Technical approaches

• Implementing network segmentation so that a compromise of one device or sector would not affect the entire system.
• Employing breakthrough technologies like AI, machine learning, and automation systems to boost cyber defenses.
• Regular back-up and updates to other off-site devices to ensure additional protection and quick recovery.
• Using strong passwords may help prevent “brute force attack” where the cybercriminals use software tools to try millions of character combinations to attempt an unauthorized login.
• Evolving and adapting the role of next-generation chief information security officers (CISO) to integrate security.

Incidents response plans

• Despite taking a number of preventive and potential measures, many organizations often experience compromises.
• To identify compromises at the earliest stage and to minimize damage and continue to operate under attack, incident response plans are needed.

Investments and Research

• Encouraging investments in cybersecurity technical education and research and development.
• Investing in leading technologies like artificial intelligence, machine learning, and automation that can automate defenses and respond in real-time.
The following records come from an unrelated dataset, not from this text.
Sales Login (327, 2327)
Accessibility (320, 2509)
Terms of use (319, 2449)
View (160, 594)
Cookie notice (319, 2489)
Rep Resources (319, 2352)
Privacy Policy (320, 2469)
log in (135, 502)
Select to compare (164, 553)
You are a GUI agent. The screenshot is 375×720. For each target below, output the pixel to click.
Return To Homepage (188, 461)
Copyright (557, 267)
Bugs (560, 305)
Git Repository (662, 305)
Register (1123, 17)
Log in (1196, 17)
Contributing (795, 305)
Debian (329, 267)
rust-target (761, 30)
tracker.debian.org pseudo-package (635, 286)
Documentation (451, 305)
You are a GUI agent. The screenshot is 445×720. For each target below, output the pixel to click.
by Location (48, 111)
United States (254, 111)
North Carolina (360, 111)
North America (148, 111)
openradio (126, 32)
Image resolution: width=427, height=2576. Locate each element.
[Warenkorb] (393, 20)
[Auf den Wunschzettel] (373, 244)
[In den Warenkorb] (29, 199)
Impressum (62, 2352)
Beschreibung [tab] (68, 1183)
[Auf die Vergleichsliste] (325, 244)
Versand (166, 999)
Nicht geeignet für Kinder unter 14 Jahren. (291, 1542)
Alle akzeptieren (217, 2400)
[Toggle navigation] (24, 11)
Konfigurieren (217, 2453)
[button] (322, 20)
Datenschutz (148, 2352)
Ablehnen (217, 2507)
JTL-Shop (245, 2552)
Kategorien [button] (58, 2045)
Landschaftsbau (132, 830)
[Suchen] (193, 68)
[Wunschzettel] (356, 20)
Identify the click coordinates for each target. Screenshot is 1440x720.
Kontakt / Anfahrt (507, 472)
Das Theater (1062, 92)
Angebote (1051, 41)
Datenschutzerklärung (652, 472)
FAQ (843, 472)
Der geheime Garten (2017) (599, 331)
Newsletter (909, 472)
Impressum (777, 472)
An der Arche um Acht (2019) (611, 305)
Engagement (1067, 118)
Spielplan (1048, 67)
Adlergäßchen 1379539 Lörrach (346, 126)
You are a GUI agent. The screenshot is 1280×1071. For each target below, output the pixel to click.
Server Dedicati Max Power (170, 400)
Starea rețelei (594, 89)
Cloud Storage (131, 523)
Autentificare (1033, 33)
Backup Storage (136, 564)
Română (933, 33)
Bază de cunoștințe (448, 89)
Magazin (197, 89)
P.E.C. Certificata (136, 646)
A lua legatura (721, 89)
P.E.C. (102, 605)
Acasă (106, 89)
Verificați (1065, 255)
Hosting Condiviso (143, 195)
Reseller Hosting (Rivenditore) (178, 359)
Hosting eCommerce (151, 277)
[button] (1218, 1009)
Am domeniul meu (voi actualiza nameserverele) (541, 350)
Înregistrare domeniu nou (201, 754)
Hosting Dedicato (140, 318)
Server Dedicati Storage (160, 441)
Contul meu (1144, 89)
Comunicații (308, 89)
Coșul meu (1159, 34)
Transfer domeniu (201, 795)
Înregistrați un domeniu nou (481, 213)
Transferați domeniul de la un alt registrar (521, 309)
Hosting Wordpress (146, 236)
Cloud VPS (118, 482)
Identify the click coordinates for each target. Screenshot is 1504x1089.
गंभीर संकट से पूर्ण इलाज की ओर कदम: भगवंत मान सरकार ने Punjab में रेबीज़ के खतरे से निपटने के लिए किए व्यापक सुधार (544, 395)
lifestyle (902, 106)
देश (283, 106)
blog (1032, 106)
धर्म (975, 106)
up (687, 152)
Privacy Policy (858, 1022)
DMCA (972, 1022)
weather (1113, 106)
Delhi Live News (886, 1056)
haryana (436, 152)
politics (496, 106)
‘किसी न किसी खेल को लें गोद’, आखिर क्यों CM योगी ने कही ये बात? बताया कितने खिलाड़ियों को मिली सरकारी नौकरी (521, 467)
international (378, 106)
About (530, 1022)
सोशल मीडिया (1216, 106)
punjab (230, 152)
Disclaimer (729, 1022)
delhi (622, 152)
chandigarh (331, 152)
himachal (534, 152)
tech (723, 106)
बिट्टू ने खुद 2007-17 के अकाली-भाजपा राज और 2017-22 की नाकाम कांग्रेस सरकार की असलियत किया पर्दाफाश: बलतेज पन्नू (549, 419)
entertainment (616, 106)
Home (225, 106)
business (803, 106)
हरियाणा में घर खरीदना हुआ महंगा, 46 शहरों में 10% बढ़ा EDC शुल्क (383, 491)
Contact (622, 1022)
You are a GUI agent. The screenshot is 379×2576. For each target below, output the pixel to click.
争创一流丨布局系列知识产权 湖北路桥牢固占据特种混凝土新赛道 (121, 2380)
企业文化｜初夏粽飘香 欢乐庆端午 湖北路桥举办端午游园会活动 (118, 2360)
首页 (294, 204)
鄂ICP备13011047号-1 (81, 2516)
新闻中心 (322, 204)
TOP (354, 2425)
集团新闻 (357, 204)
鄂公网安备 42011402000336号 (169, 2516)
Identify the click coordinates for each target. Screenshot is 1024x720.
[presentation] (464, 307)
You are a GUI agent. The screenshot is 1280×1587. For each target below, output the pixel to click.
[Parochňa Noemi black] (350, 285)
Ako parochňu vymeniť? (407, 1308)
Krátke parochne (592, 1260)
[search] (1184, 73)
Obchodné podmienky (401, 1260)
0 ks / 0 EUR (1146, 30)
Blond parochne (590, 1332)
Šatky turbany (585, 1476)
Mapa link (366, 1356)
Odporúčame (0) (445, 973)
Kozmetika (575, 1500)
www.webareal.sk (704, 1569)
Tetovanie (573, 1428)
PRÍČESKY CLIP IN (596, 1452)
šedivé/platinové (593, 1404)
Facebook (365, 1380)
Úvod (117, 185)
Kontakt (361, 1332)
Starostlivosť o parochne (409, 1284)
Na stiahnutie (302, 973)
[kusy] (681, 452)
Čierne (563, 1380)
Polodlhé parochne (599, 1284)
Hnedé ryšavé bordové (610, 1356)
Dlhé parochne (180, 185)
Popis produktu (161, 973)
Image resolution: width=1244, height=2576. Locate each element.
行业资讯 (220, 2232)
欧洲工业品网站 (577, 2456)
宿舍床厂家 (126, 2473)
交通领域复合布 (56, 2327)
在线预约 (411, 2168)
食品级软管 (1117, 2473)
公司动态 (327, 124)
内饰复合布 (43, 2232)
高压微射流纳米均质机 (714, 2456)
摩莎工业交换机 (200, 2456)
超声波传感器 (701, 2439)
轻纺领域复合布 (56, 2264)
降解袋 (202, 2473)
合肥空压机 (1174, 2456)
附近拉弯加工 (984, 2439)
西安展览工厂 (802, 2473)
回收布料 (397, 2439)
And let’s not forget the famous saying by Benjamin Franklin ‘an ounce of prevention is worth a pound of cure’ because it literally takes fewer efforts to prevent something than to fix it afterward. Hence, preventing cyber attacks should be the key priority than to wait until the attacks happen. Last but not the least, integrating traditional approaches with modern technologies, legal frameworks and policies will surely work to address cyber risks and achieve resilience in the cyber ecosystem.